The other important thing to note about NAIL’s consolidated accounts is that out of the total turnover of £6,536,413, £4,749,982  comes from Cairngorm (figure from CML accounts).  What this means is that the NAIL group is almost entirely dependent on operations at Cairngorm for income.  Its the only cash cow in the group.

While Natural Retreats UK and Natural Assets Investment Ltd are separate companies, they share many of the same Directors and what’s more NAIL has NO employees.  Its dependent on Natural Retreats UK to do work and this is reflected in the notes to the accounts:

Extract group accounts

 

It appears therefore that Cairngorm is being used to keep the whole NAIL group going and that most likely explains the huge increase in administrative costs charged by Natural Retreats UK to Cairngorm Mountain Ltd in 2016.

What needs to happen

Its a public scandal that HIE sold Cairngorm Mountain Ltd for a knockdown price to a company which had no track record and whose net liabilities have increased by about £5m each year since it was incorporated in 2011 and now total a staggering £29,380,827.     The risk now is that when Natural Assets Investment Ltd,  whose main income comes from Cairngorm, goes into administration – as it surely must do at some point – that will put both jobs and assets at Cairngorm at risk (at present, through a charging order the bank HSBC appears to have first call on all assets in the group).

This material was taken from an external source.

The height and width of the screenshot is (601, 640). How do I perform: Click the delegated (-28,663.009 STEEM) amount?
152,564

HIE and the Cabinet Secretary responsible, Fergus Ewing, now needs to explain publicly what action it will take to protect the public interest at Cairngorm, including how it will safeguard assets purchased with the public purse and how it intends to prevent monies continuing to drain out of the local area.

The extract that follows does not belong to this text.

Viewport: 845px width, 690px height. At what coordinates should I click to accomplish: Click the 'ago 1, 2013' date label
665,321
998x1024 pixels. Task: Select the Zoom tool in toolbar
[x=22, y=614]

Unfortunately, as Minister responsible, Fergus Ewing, appears to have his head in the sand:

Article from Strathy this week
  • No mention of the money being extracted from Cairngorm or the risks posed by Natural Retreats
  • No appreciation that Natural Retreats will invest nothing at Cairngorm – its HIE staff who have had to go and check out the snow making machines
  • Re-writing of history.  Since the installation of the funicular HIE has been obsessed with increasing numbers of summer visitor and has just paid for removal of the Coire na ciste infrastructure
  • No mention of the Save the Ciste Group or role it has played in making people understanding the importance of winter activities at Cairngorm
  • The failure to mention the Aviemore and Glenmore Community Trust and his preference for listening to selected people who he implies represent local opinion.

 

1 Comment on “Heads in the sand about the impending financial disaster at Cairngorm

  1. Are we taking bets that when NAIL fails, another D Gorton company will purchase the assets at a discount – leaving the debts behind? Having a foreign hedge fund own your national heritage doesn’t seem, on the face of it, the most strategic or stable way to develop local business or sustain a national asset. From all you’ve reported this is crying out for public ownership.